# Recap

Let's start by randomly initializing the weights and the biases in the network. We have 6 weights and 3 biases, one for each node in the hidden layer as well as for each node in the output layer.

In [1]:
import numpy as np

weights = np.around(np.random.uniform(size = 6), decimals = 2)
bias    = np.around(np.random.uniform(size = 3), decimals = 2)

In [2]:
print('Weights:', weights)
print('Bias:', bias)

Weights: [0.44 0.07 0.91 0.75 0.04 0.2 ]
Bias: [0.61 0.4  0.51]


Now that we have the weights and the biases defined for the network, let's compute the output for a given input, $x_1$ and $x_2$.

In [3]:
x_1 = 0.5
x_2 = 0.85
print('x1 is {}, x2 is {}'.format(x_1, x_2))

x1 is 0.5, x2 is 0.85


Let's start by computing the wighted sum of the inputs, $z_{1, 1}$, at the first node of the hidden layer.

In [4]:
z_11 = x_1 * weights[0] + x_2 * weights[1] + bias[0]
print('The weights sum of the inputs at the first node in the hidden layer is', z_11)

The weights sum of the inputs at the first node in the hidden layer is 0.8895


Next, let's compute the weighted sum of the inputs, $z_{1, 2}$, at the second node of the hidden layer.

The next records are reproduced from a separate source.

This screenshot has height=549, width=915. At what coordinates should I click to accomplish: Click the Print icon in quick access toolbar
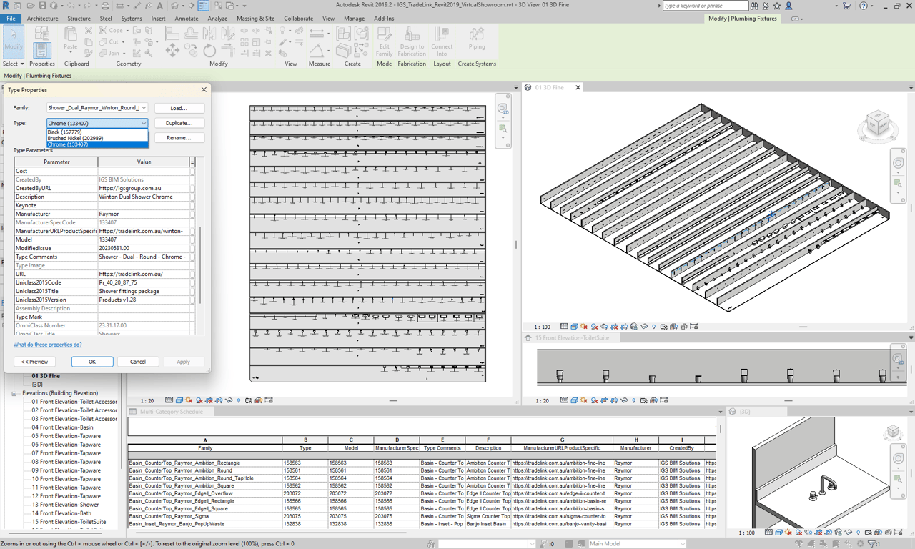(105, 6)
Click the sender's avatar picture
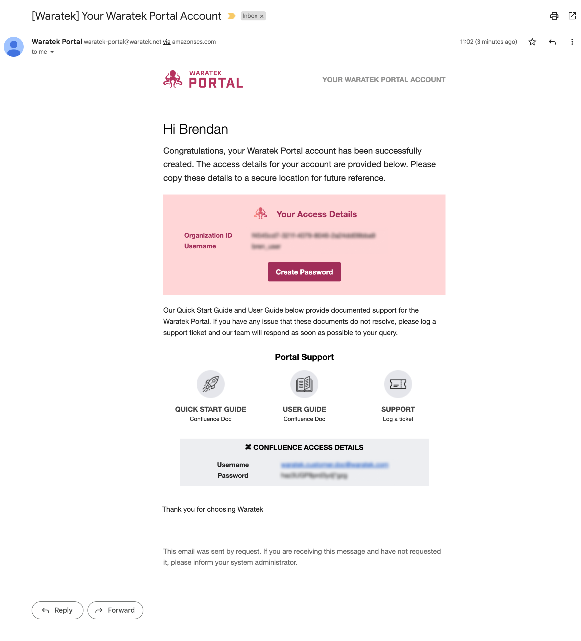 14,47
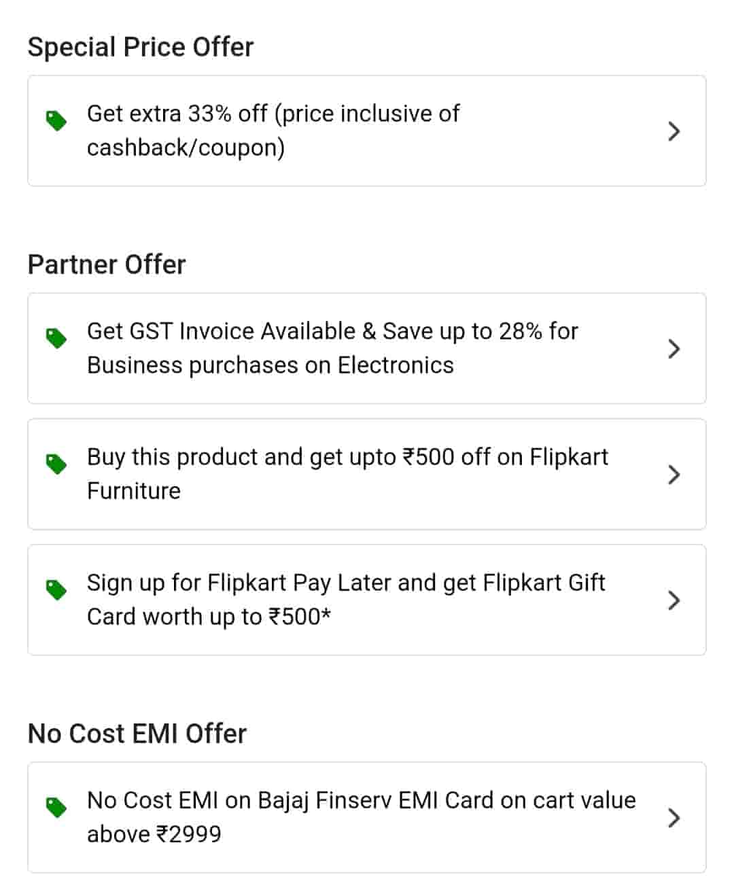Expand the extra 33% off offer chevron

point(674,131)
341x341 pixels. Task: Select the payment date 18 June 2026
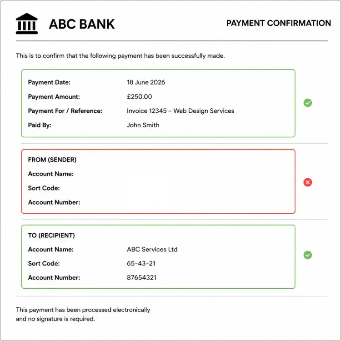[x=146, y=82]
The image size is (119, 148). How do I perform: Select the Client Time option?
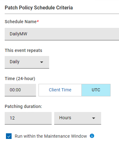coord(60,90)
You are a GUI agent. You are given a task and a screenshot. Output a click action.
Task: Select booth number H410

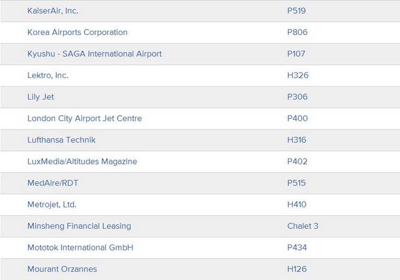[298, 204]
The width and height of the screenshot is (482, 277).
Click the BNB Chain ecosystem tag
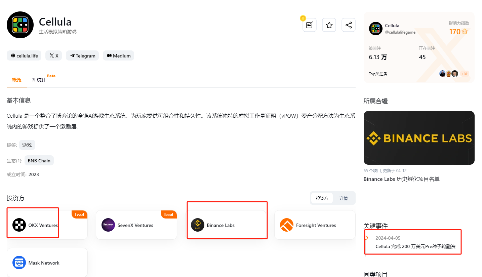pyautogui.click(x=39, y=161)
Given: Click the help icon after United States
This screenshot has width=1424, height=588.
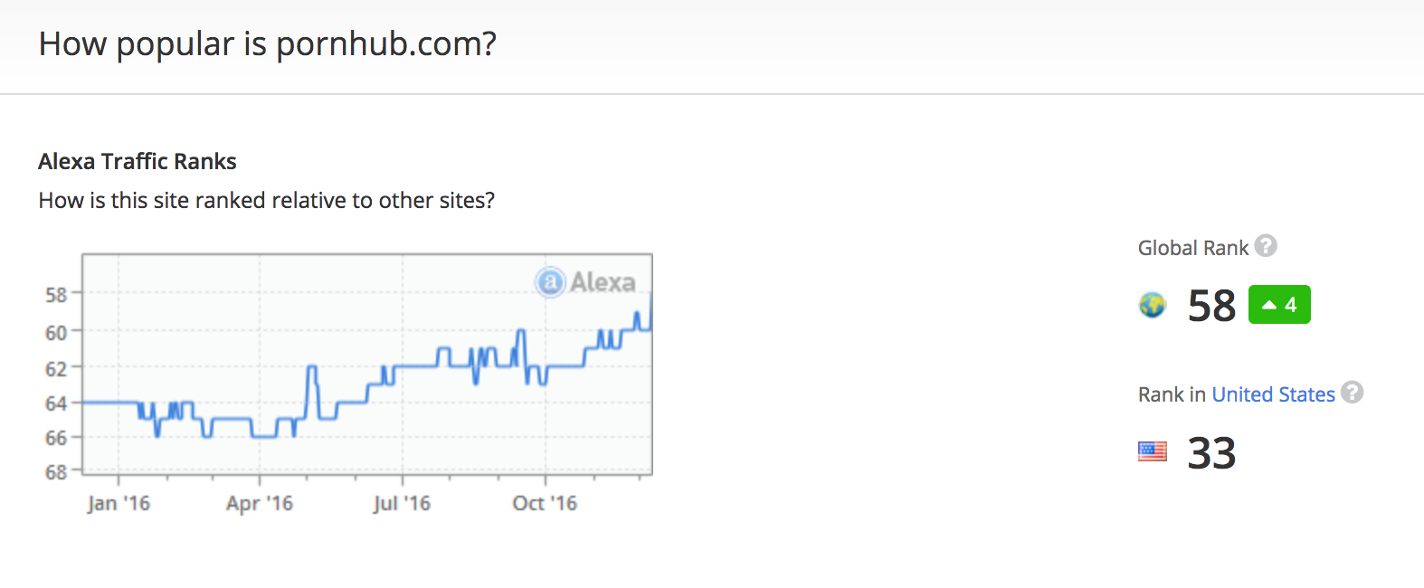Looking at the screenshot, I should click(x=1353, y=393).
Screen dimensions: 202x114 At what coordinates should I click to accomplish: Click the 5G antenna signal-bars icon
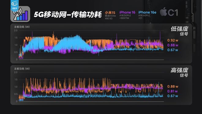click(20, 14)
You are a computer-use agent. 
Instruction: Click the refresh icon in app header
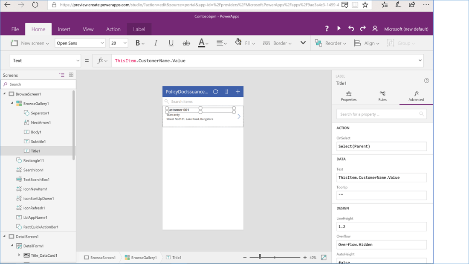point(216,92)
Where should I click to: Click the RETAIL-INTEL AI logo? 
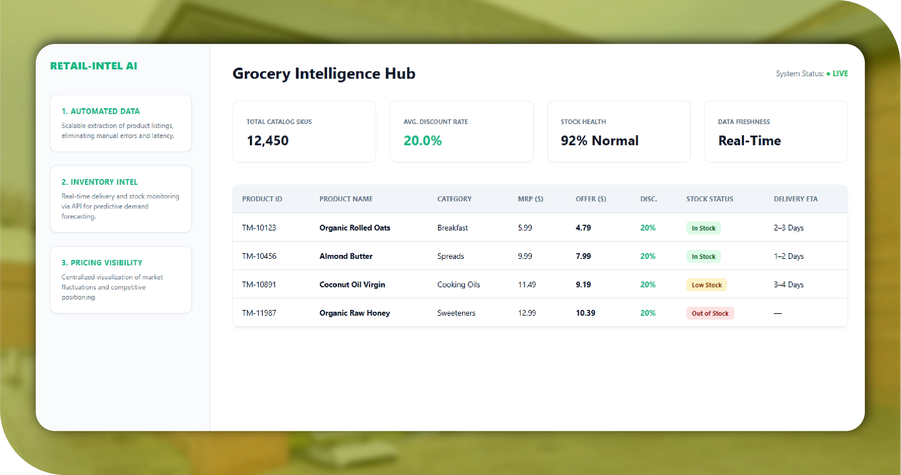93,66
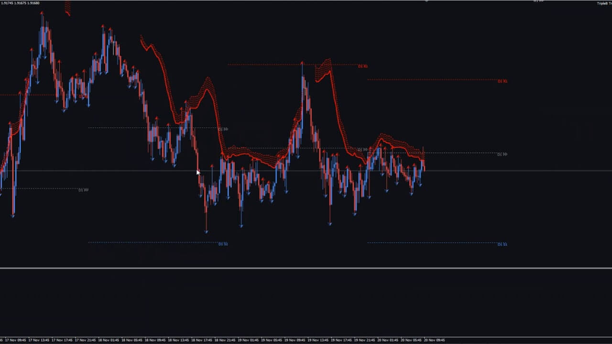The image size is (612, 344).
Task: Select the gray pivot level label at far right
Action: click(x=502, y=154)
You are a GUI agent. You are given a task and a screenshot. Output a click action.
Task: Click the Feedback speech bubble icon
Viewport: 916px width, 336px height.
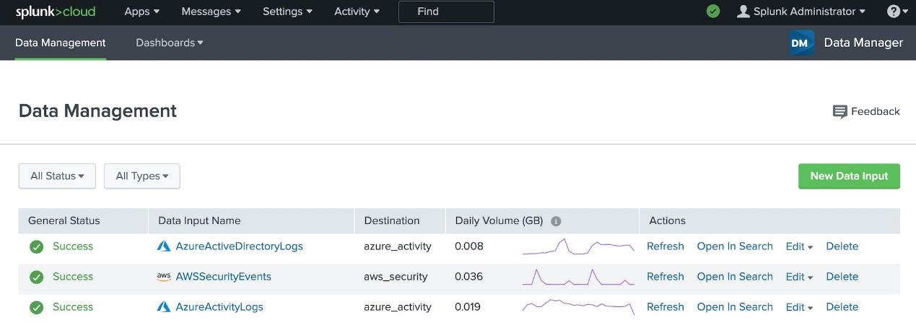[839, 112]
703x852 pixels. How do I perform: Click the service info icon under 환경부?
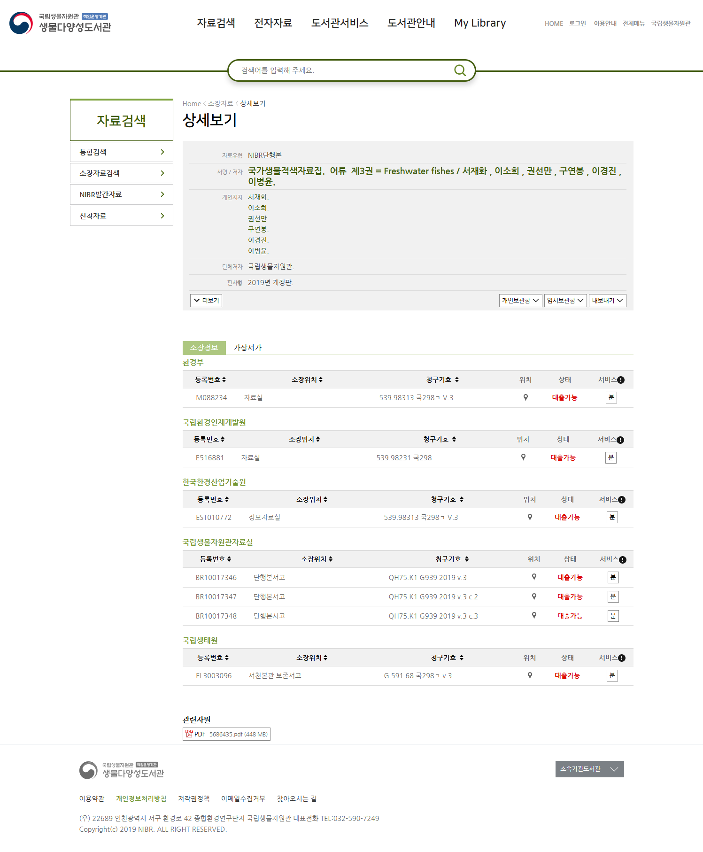(x=621, y=380)
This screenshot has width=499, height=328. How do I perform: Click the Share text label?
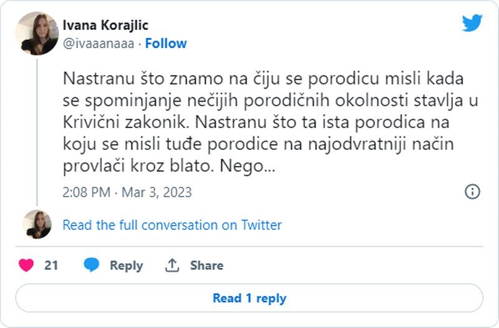pyautogui.click(x=206, y=265)
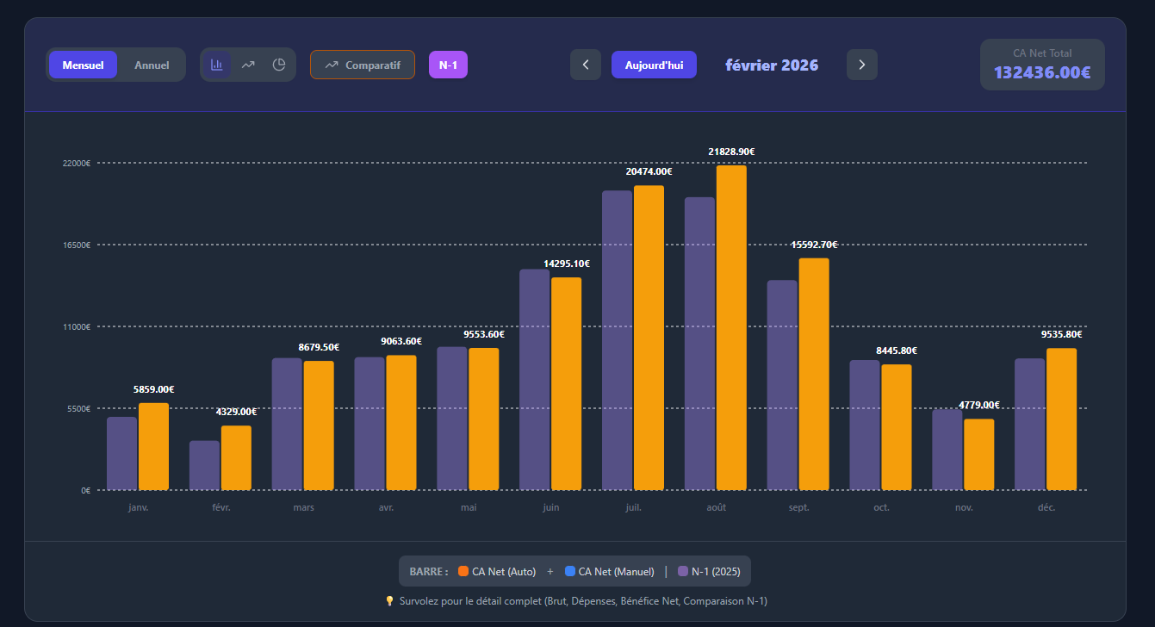Select the Mensuel tab

[x=83, y=65]
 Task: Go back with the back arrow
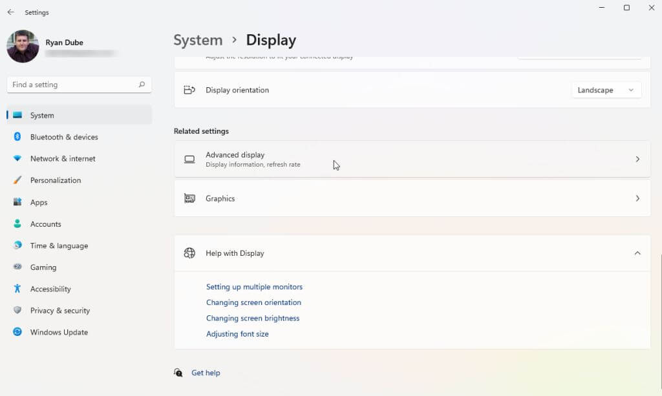[x=11, y=12]
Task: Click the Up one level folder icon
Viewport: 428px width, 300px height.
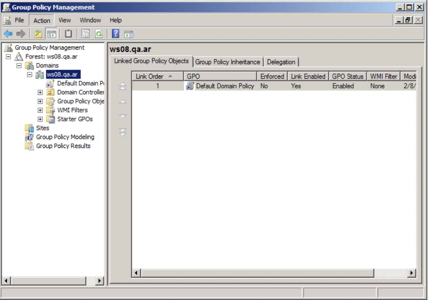Action: 38,34
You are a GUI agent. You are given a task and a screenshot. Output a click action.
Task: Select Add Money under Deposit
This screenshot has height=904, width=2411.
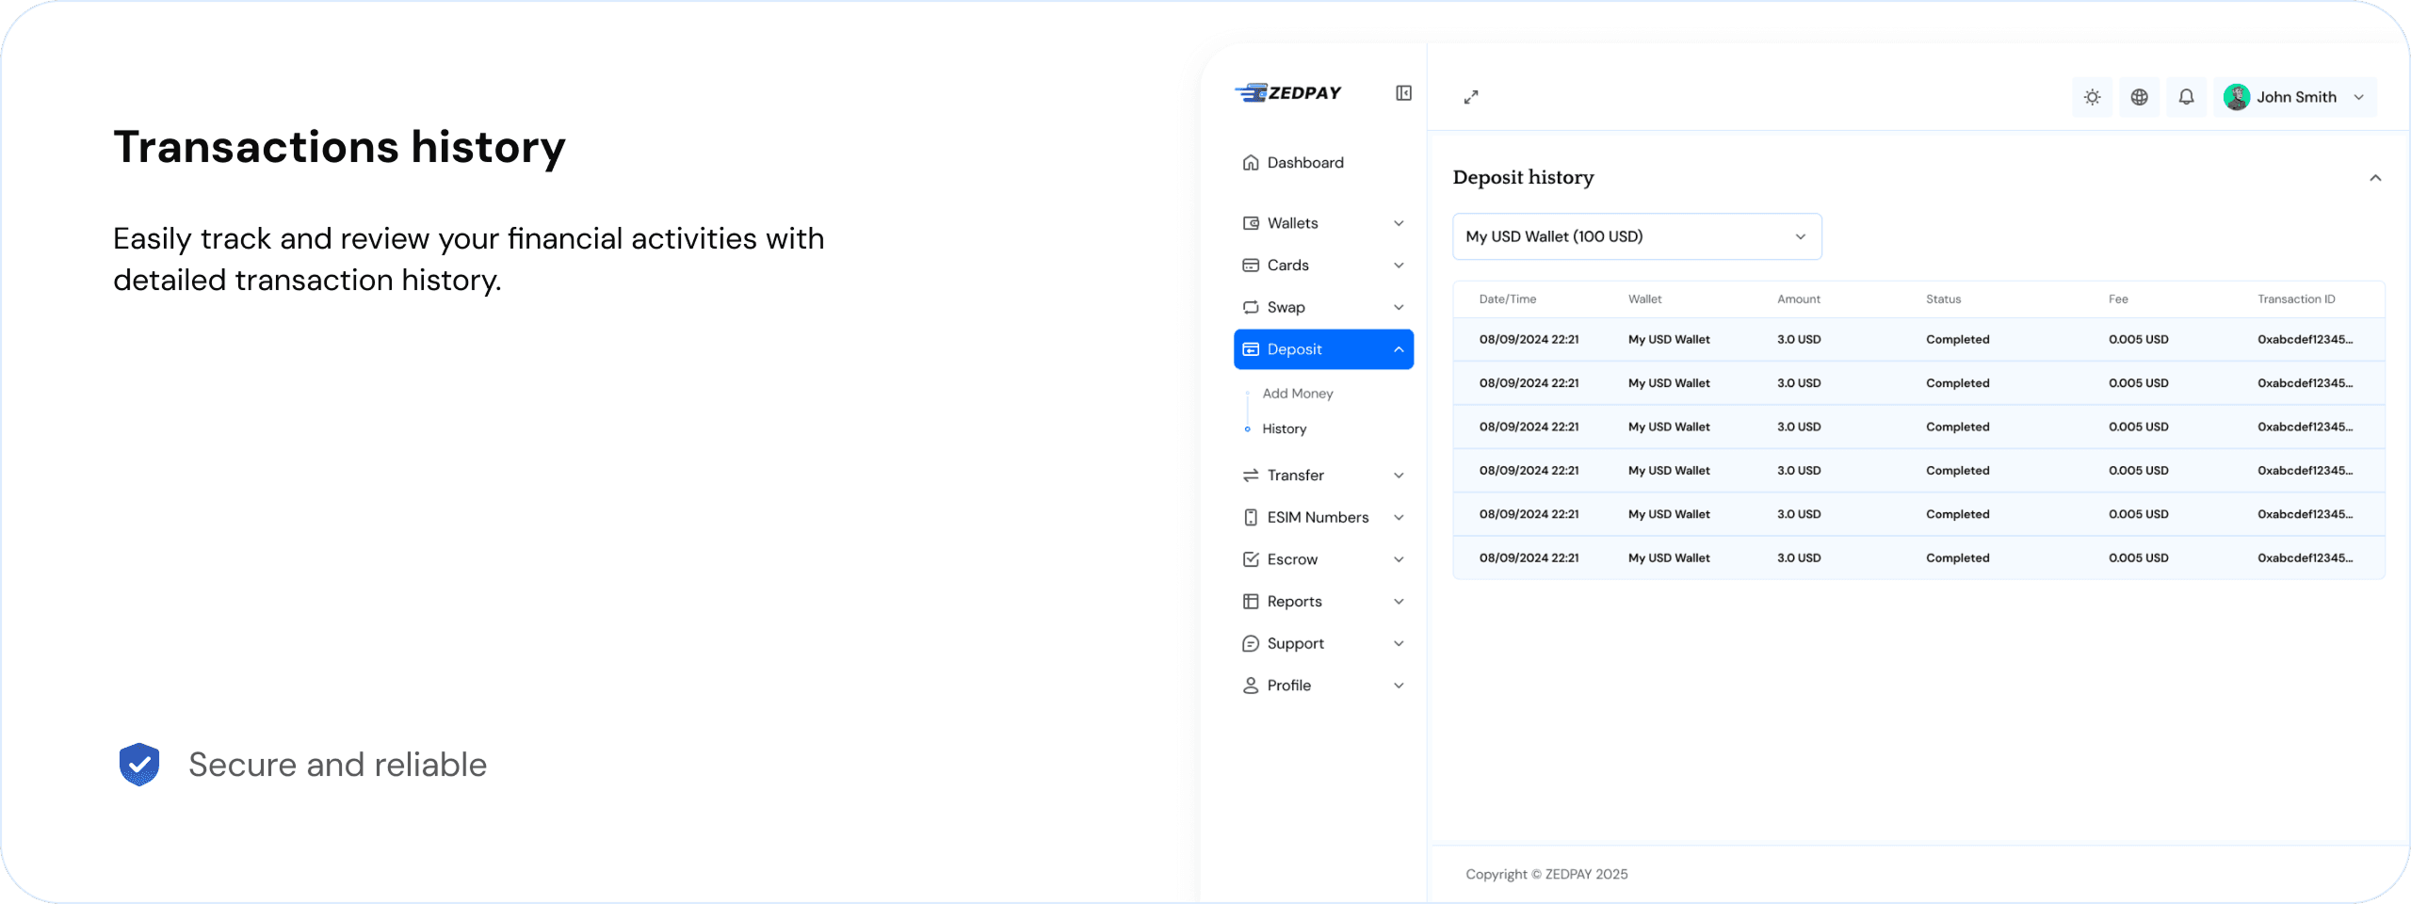coord(1298,393)
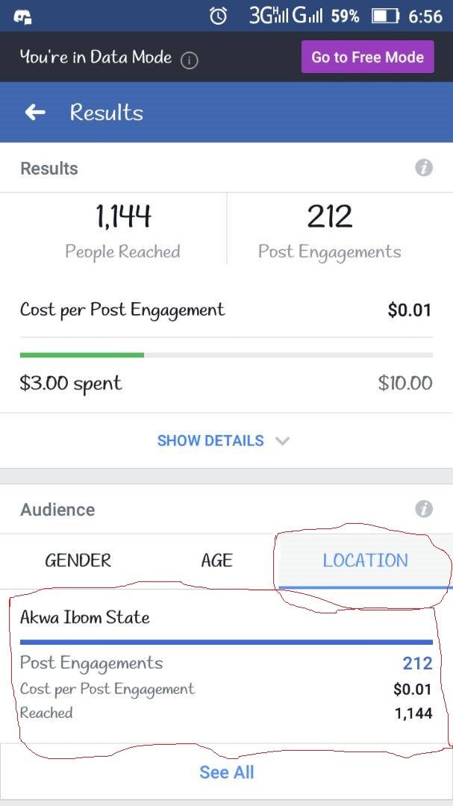Tap the game controller notification icon
453x806 pixels.
(22, 16)
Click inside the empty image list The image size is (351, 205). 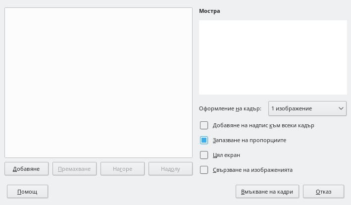98,83
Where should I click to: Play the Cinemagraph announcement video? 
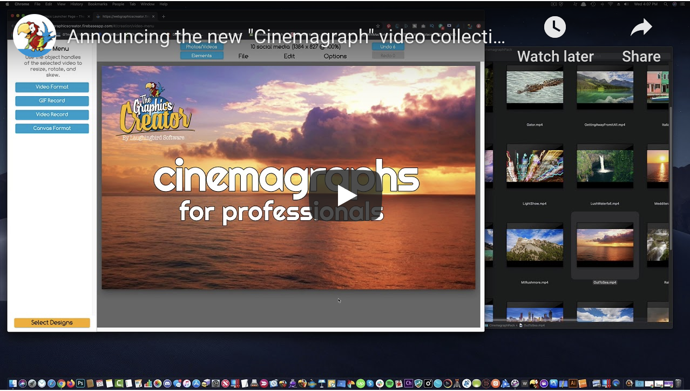(345, 196)
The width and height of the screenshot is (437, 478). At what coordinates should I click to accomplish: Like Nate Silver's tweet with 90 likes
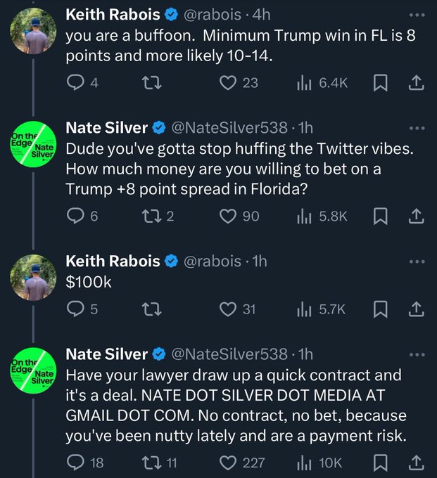click(x=228, y=217)
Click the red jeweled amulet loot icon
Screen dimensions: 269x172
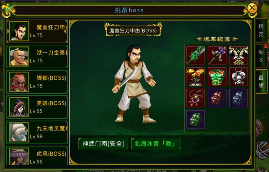pyautogui.click(x=196, y=98)
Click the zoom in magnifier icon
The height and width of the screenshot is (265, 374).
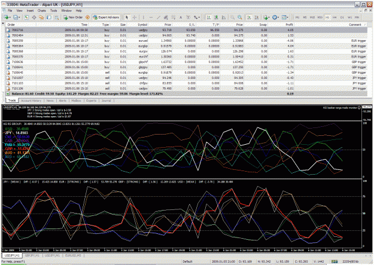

Assign the value to z_12.

In [5]:
z_12 = x_1 * weights[2] + x_2 * weights[3] + bias[1]
print('The weights sum of the inputs at the second node in the hidden layer is', z_12)

The weights sum of the inputs at the second node in the hidden layer is 1.4925000000000002


Next, assuming a sigmoid activation function, let's compute the activation of the first node, $a_{1,1}$ in the hidden layers

Now, we build a sigmoid activation function

In [6]:
def sigmoid(x):
    return 1.0 / (1.0 + np.exp(-x))

In [7]:
a_11 = sigmoid(z_11)
print('The activation of the first node in the hidden layer is', a_11)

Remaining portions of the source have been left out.